§ EXERCISE INSTRUCTIONS: Reproduce every record exactly as given.

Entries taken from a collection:

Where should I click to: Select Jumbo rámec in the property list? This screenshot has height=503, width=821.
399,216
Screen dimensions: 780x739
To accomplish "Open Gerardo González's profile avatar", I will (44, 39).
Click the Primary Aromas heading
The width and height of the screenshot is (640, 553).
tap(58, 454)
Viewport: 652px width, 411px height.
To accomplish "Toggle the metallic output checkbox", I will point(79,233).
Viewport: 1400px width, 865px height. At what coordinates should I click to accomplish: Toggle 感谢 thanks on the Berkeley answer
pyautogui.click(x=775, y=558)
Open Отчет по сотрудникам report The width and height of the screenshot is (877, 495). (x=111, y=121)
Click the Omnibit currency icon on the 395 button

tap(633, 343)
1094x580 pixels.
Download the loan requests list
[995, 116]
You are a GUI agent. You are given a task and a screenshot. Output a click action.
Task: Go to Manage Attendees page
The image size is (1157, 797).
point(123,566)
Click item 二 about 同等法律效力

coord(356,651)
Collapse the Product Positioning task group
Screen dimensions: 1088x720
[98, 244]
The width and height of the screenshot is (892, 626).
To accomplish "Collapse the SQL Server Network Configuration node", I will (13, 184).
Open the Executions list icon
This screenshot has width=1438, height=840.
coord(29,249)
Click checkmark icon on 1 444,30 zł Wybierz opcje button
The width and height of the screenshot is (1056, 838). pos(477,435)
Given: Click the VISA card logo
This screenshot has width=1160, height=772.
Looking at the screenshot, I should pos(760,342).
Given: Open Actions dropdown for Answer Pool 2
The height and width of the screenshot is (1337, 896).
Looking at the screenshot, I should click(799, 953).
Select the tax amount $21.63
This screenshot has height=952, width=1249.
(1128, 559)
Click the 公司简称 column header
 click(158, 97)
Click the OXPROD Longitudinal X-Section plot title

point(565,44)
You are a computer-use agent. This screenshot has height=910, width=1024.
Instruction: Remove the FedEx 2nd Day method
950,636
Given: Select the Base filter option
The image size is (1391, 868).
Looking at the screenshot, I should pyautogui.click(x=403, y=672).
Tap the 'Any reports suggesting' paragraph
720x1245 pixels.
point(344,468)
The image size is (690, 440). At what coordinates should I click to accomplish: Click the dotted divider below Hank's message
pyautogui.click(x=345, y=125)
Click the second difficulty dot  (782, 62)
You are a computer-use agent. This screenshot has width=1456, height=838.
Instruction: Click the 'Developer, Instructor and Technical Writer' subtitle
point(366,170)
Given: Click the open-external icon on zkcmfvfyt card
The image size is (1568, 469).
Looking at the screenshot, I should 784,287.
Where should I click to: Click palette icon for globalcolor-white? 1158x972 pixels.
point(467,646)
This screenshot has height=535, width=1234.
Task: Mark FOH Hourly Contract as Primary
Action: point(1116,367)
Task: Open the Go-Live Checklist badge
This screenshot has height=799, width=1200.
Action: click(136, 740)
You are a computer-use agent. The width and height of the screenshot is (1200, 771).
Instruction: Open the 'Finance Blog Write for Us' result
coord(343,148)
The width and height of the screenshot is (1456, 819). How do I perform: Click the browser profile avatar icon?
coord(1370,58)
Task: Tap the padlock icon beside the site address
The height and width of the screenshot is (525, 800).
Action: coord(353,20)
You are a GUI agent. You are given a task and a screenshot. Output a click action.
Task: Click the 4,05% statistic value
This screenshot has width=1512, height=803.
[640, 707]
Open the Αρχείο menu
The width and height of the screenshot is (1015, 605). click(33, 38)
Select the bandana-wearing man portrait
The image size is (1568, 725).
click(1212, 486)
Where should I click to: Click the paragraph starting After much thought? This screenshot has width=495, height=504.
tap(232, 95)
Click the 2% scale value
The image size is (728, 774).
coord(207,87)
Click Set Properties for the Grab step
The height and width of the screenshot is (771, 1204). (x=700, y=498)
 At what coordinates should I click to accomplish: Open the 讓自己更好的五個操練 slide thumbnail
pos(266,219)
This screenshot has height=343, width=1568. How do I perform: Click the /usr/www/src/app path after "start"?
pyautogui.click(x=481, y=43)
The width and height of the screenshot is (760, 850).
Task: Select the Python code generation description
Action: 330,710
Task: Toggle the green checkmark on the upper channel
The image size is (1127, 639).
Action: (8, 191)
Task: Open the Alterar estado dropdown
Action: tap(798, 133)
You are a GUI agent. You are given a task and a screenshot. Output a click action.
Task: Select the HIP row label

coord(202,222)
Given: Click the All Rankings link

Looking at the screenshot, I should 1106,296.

§ REPLY TO THE TASK:
Where should I click to: Select Jumbo rámec in the property list? This screenshot has height=503, width=821.
399,216
Screen dimensions: 780x739
To accomplish "Open Gerardo González's profile avatar", I will (44, 39).
Click the Primary Aromas heading
The width and height of the screenshot is (640, 553).
tap(58, 454)
Viewport: 652px width, 411px height.
To accomplish "Toggle the metallic output checkbox", I will point(79,233).
Viewport: 1400px width, 865px height. At what coordinates should I click to accomplish: Toggle 感谢 thanks on the Berkeley answer
pyautogui.click(x=775, y=558)
Open Отчет по сотрудникам report The width and height of the screenshot is (877, 495). (x=111, y=121)
Click the Omnibit currency icon on the 395 button

tap(633, 343)
1094x580 pixels.
Download the loan requests list
[995, 116]
You are a GUI agent. You are given a task and a screenshot. Output a click action.
Task: Go to Manage Attendees page
The image size is (1157, 797).
point(123,566)
Click item 二 about 同等法律效力

coord(356,651)
Collapse the Product Positioning task group
Screen dimensions: 1088x720
[98, 244]
The width and height of the screenshot is (892, 626).
To accomplish "Collapse the SQL Server Network Configuration node", I will (13, 184).
Open the Executions list icon
This screenshot has width=1438, height=840.
coord(29,249)
Click checkmark icon on 1 444,30 zł Wybierz opcje button
The width and height of the screenshot is (1056, 838). pos(477,435)
Given: Click the VISA card logo
This screenshot has width=1160, height=772.
Looking at the screenshot, I should pos(760,342).
Given: Open Actions dropdown for Answer Pool 2
The height and width of the screenshot is (1337, 896).
Looking at the screenshot, I should click(799, 953).
Select the tax amount $21.63
This screenshot has height=952, width=1249.
(1128, 559)
Click the 公司简称 column header
 click(158, 97)
Click the OXPROD Longitudinal X-Section plot title

point(565,44)
You are a computer-use agent. This screenshot has height=910, width=1024.
Instruction: Remove the FedEx 2nd Day method
950,636
Given: Select the Base filter option
The image size is (1391, 868).
Looking at the screenshot, I should pyautogui.click(x=403, y=672).
Tap the 'Any reports suggesting' paragraph
720x1245 pixels.
point(344,468)
The image size is (690, 440). At what coordinates should I click to accomplish: Click the dotted divider below Hank's message
pyautogui.click(x=345, y=125)
Click the second difficulty dot  (782, 62)
You are a computer-use agent. This screenshot has width=1456, height=838.
Instruction: Click the 'Developer, Instructor and Technical Writer' subtitle
point(366,170)
Given: Click the open-external icon on zkcmfvfyt card
The image size is (1568, 469).
Looking at the screenshot, I should 784,287.
Where should I click to: Click palette icon for globalcolor-white? 1158x972 pixels.
point(467,646)
This screenshot has height=535, width=1234.
Task: Mark FOH Hourly Contract as Primary
Action: point(1116,367)
Task: Open the Go-Live Checklist badge
This screenshot has height=799, width=1200.
Action: click(136, 740)
You are a computer-use agent. The width and height of the screenshot is (1200, 771).
Instruction: Open the 'Finance Blog Write for Us' result
coord(343,148)
The width and height of the screenshot is (1456, 819). How do I perform: Click the browser profile avatar icon?
coord(1370,58)
Task: Tap the padlock icon beside the site address
The height and width of the screenshot is (525, 800).
Action: coord(353,20)
You are a GUI agent. You are given a task and a screenshot. Output a click action.
Task: Click the 4,05% statistic value
This screenshot has width=1512, height=803.
[640, 707]
Open the Αρχείο menu
The width and height of the screenshot is (1015, 605). click(33, 38)
Select the bandana-wearing man portrait
The image size is (1568, 725).
click(1212, 486)
Where should I click to: Click the paragraph starting After much thought? This screenshot has width=495, height=504.
tap(232, 95)
Click the 2% scale value
The image size is (728, 774).
coord(207,87)
Click Set Properties for the Grab step
The height and width of the screenshot is (771, 1204). (x=700, y=498)
 At what coordinates should I click to accomplish: Open the 讓自己更好的五個操練 slide thumbnail
pos(266,219)
This screenshot has height=343, width=1568. How do I perform: Click the /usr/www/src/app path after "start"?
pyautogui.click(x=481, y=43)
The width and height of the screenshot is (760, 850).
Task: Select the Python code generation description
Action: 330,710
Task: Toggle the green checkmark on the upper channel
The image size is (1127, 639).
Action: (8, 191)
Task: Open the Alterar estado dropdown
Action: tap(798, 133)
You are a GUI agent. You are given a task and a screenshot. Output a click action.
Task: Select the HIP row label

coord(202,222)
Given: Click the All Rankings link

Looking at the screenshot, I should 1106,296.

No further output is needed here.